Here is a pic of my gym I built.(it's taken me a few years to build. & add equipment)

Built it brick by brick, it's 10m x 5m.!

This is a pic of the top half of the gym as I've just finished laying heavy duty Rubber...

The other half has my Standing Calf Raise machine & Nautilus Tricep machine wich I need a hand shifting..!! Lol


----------



## ki3rz (Sep 12, 2011)

Looks a nice set up there, needs a tidy though!


----------



## the_highlander (Sep 20, 2011)

Aye it needs a good tidy, it was a workout in itself moving all the gear myself..! I need till source another dumbbell rack for the heavy dumbbell though.!


----------



## Skinny Guy (Jul 24, 2011)

Im jealous, thats awesome


----------



## ian73 (Feb 1, 2011)

Were are u from m8 gym looks great.


----------



## Omada (Dec 18, 2011)

Dude that is a proper man room but god damn tidy it man!


----------



## mac1969 (Apr 28, 2009)

ian73 said:


> Were are u from m8 gym looks great.


Just about to ask that are you near inverness ?


----------



## Major Eyeswater (Nov 2, 2013)

That's a home gym and a half there.

And I'll just add to the 'tidy your room' calls


----------



## Brophski (Jun 3, 2012)

Invite your mum round with the polish.


----------



## mygym-mytemple (Jun 8, 2012)

Home gyms rock, lol nice to have that much room!


----------



## the_highlander (Sep 20, 2011)

ian73 said:


> Were are u from m8 gym looks great.





mac1969 said:


> Just about to ask that are you near inverness ?

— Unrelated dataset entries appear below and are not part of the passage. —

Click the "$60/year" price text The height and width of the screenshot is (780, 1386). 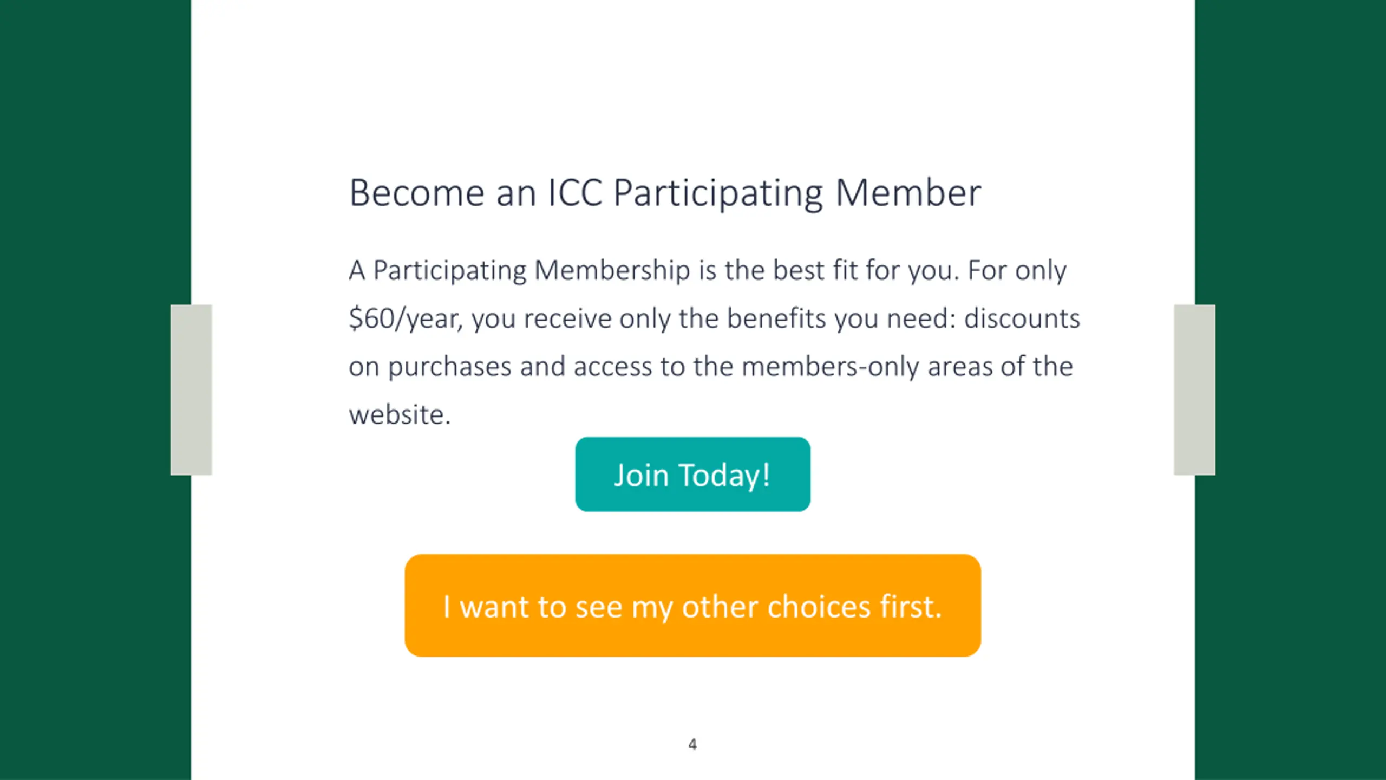pyautogui.click(x=405, y=319)
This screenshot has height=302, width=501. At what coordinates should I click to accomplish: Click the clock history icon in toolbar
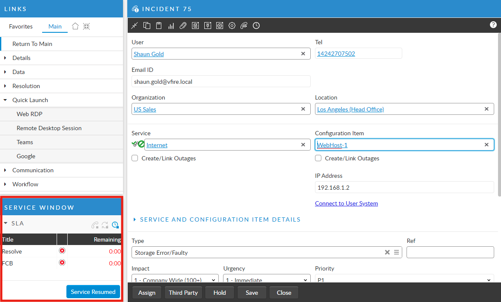coord(256,26)
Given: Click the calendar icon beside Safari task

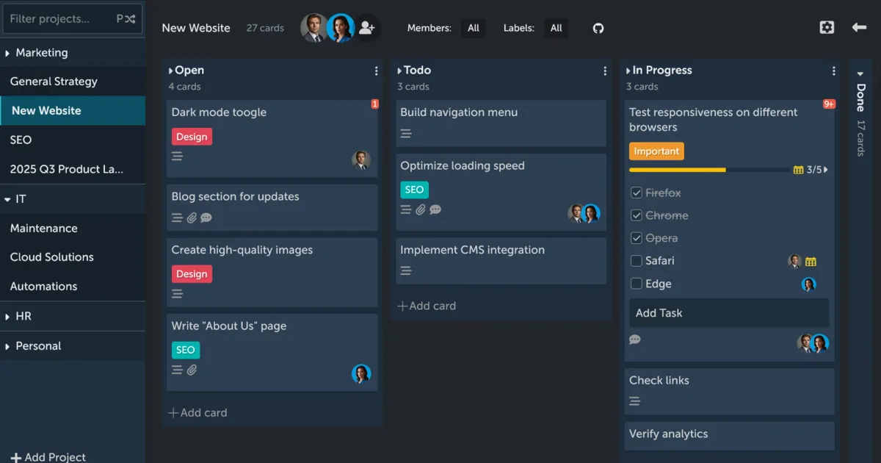Looking at the screenshot, I should point(811,262).
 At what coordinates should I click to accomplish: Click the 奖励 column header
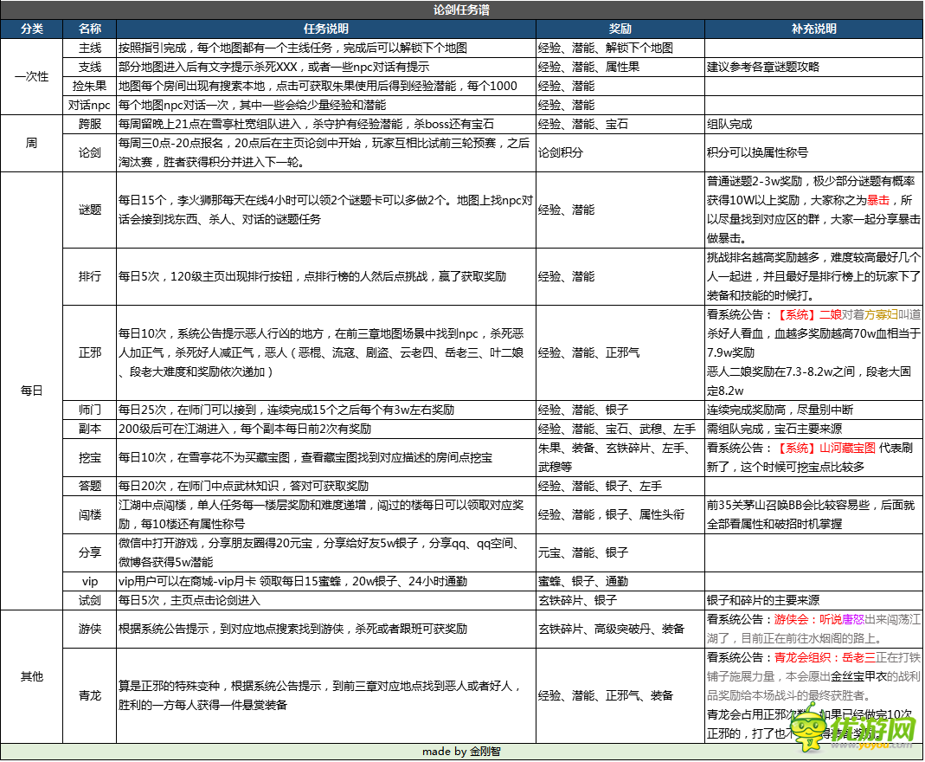click(x=619, y=28)
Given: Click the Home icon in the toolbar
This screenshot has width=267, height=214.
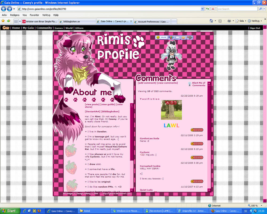Looking at the screenshot, I should pyautogui.click(x=212, y=21).
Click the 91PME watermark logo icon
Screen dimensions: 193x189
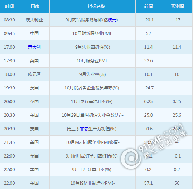pyautogui.click(x=131, y=159)
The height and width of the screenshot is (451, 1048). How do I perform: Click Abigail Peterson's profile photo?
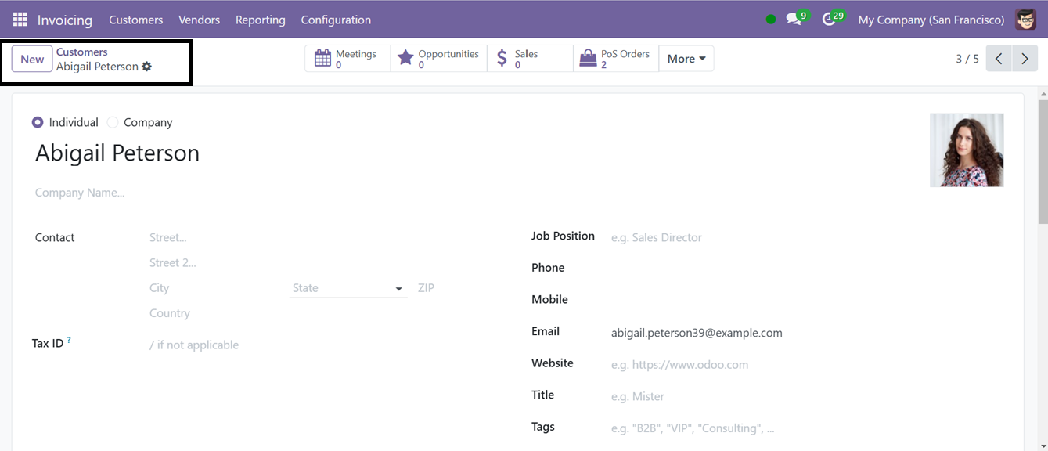click(x=967, y=150)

I'm up North in Caithness, gyms up here are crap, not designed for bodybuilding, so I just built my own 

Uz in highlands as well??


----------



## *Ryan* (Nov 5, 2013)

Wow im impressed!!! You should start charging people to use it!


----------



## Kimball (Feb 26, 2012)

Out your weights away looks like lots of gear!


----------



## mac1969 (Apr 28, 2009)

the_highlander said:


> I'm up North in Caithness, gyms up here are crap, not designed for bodybuilding, so I just built my own
> 
> Uz in highlands as well??


My mother in law stays in inverness and my wife is from Tongue so up North a lot your gym looks good m8.


----------



## Northern Lass (Aug 10, 2011)

awesome home gym


----------



## the_highlander (Sep 20, 2011)

Cheers for the comments Guys.!!


----------



## BLUE(UK) (Jan 9, 2008)

the_highlander said:


> Cheers for the comments Guys.!!


I dropped my 70kg(each) dumbells after flat pressing them and broke a bone in my hand since it ended up trapped between a pair I had used the previous set and the 70's!!

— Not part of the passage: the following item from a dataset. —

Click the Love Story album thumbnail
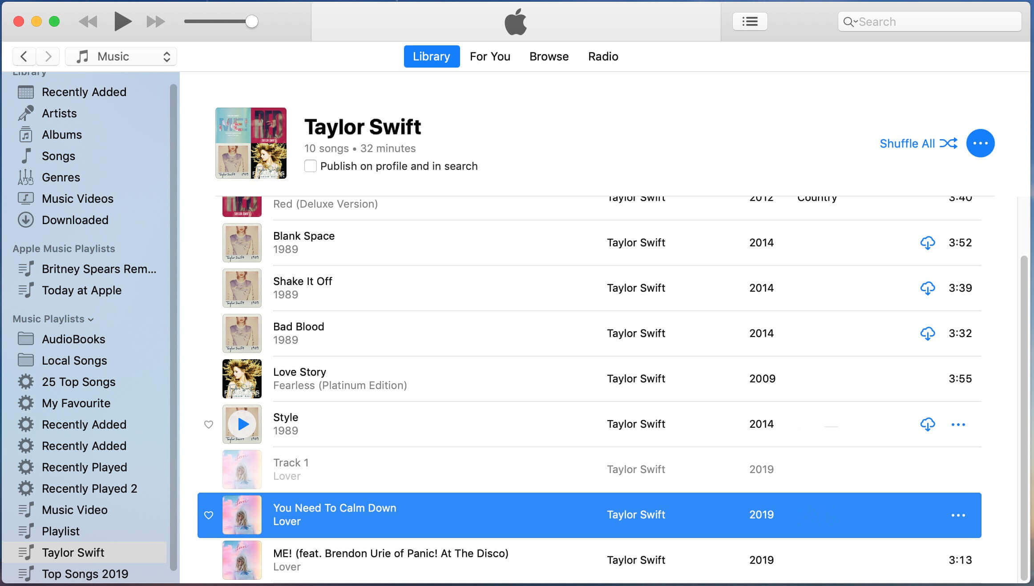 pos(242,378)
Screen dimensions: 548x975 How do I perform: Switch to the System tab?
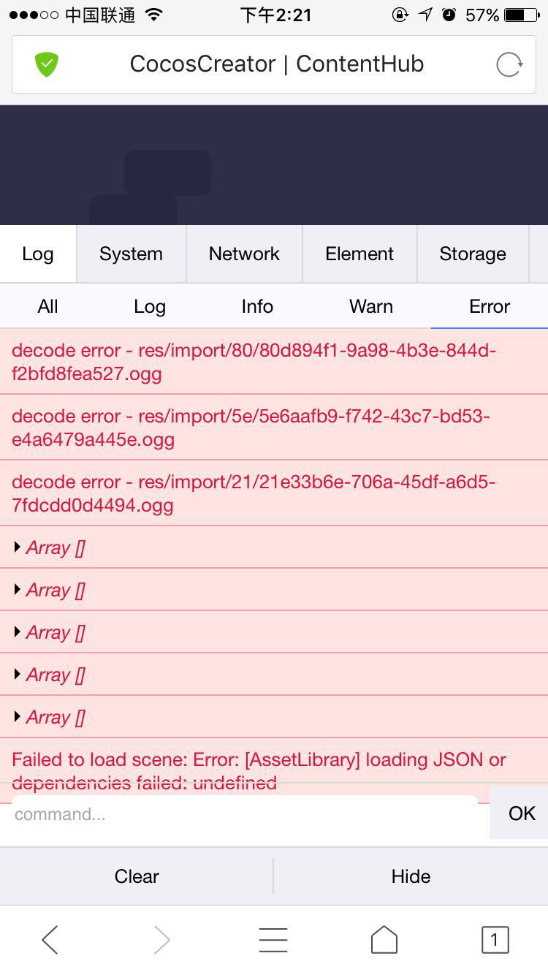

I now keep them well away from the training area unless I am using them for that set.


----------



## the_highlander (Sep 20, 2011)

BLUE(UK) said:


> I dropped my 70kg(each) dumbells after flat pressing them and broke a bone in my hand since it ended up trapped between a pair I had used the previous set and the 70's!!
> 
> I now keep them well away from the training area unless I am using them for that set.


Wow!!! Not Good Bro..!!!


----------



## the_highlander (Sep 20, 2011)

I've done a wee tidy up


----------



## the_highlander (Sep 20, 2011)

Dumbells


----------



## BLUE(UK) (Jan 9, 2008)

the_highlander said:


> Wow!!! Not Good Bro..!!!


I still finished my workout. :rockon:


----------



## the_highlander (Sep 20, 2011)

BLUE(UK) said:


> I still finished my workout. :rockon:


Haha, Ats the way Bro.!! I done the same years ago when I ****ed my Tricep, I finished my set in Skullz....wasn't good after though.!!! Lol


----------